La provocación es un complot del mal para destruir las potencias del alma y destazar, mediante el pecado, la esencia divina del hombre.
La definición bastaría para colocar en alerta a la frágil condición humana,
pero la advertencia es cómplice de la desobediencia porque el peligro inminente
no alerta de la catástrofe. La razón es la existencia de un delicioso amorío
entre el deseo y el riesgo, en una confusión sin tregua. En esa ebullición de
los sentidos, la aventura de lo prohibido abre sus puertas al goce del alborozo.
La belleza y el placer, dupla idealizada, se transforman en una trampa de prosas.
Las variantes de ese comportamiento
serían infinitas en la inconsciencia de la inocencia. Y si la ingenuidad es
avasallada por el trasegar de la pasión, la experiencia y la razón son
escombros reducidos por un encanto trémulo. El arrebato indiferente grita:
antojo. El regocijo invita al azar delirante de la instigación privilegiada por
la extravagancia del deleite.
El apetito de la voluntad enciende los devaneos de la sugestión. La lujuria
implora la profunda huella de la ilusión. La realidad trastocada se enamora del
anhelo fantástico y vuelve frenético a su destino irredento.
El movimiento de la hermosura atrapa al corazón en una fuga de consolaciones
errantes. Tiembla la dicha con la ardentía de las dulzuras florecidas. El diálogo
de las intenciones saborea placeres atrevidos. La propuesta sin sonrojos saborea
con el secreto de los impulsos. La locura es un suspiro donde el instante se
vuelve pensativo. El cuerpo estremecido desafía a la sangre reventada por el
verso dulce de un poema.
La claridad taciturna de la experiencia advierte sobre la insegura noche sonámbula.

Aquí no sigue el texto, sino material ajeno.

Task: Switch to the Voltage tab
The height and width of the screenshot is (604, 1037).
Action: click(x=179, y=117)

La mujer jubilosa marca un punto de ardor en el infinito esplendor del
desasosiego.
La frontera entre el amor inmensurable y las sombras confundidas se unen en
una lucha de senderos prístinos. Lugar en rebeldía.

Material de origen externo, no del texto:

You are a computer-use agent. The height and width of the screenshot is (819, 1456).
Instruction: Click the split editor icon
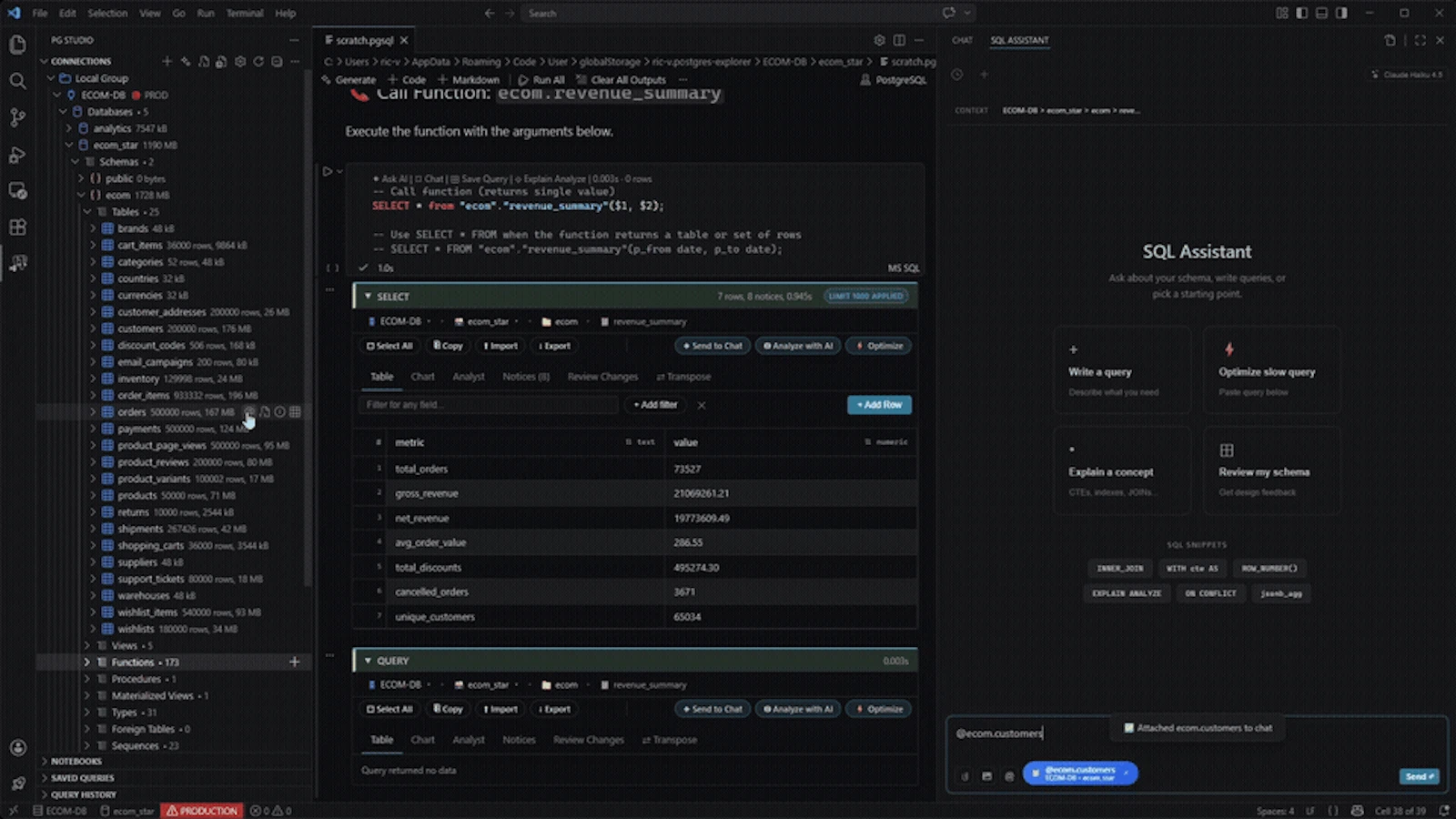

La fascinación ha señalado su derrotero con un marcado acento de tatuaje
femenino. La elección del frenesí, quemadura del beso, declama la dulzura de
los labios desposados por la quimera prometida.
Las honduras galopantes imantan los suspensos. La invitación clama impasible
por la inmensidad de la insistencia, miel ardorosa. Deliciosa bebida de
conjuros.
Las fragancias de la incitación irrumpen impetuosas sobre las mareas de la
plenitud íntima. El misterio de la palabra se dona prodigioso ante la incógnita
fascinante. Vértigo sublime.
El latido de la fiebre danza pensativo. La jornada indivisible enumera el
orden de la angustia sonrosada. La lumbre estremece al horizonte, ímpetu
ansioso. La piel es prisionera del tacto, arte de los delirios milenarios. Cruzar
esa raya lívida es sentir el escápelo avieso en la garganta. Acción desatada.
La última brizna de cordura receta un remedio de curación instantánea. Implorar
a la bogotanísima Virgen de la Peña un corazón inmaculado y pétreo. San
Bernardo de Claraval lo recomienda con ahínco de templario: “Si se levanta la
tempestad de las tentaciones, si caes en el escollo de las tristezas, eleva tus
ojos a la Estrella del Mar: ¡invoca a María!”
La seducción ataca sin compasión a todo ser humano, como herencia de nuestros primeros padres. Allí mismo fue dado el remedio para vencerla: acudir a la MUJER que aplasta la cabeza del tentador.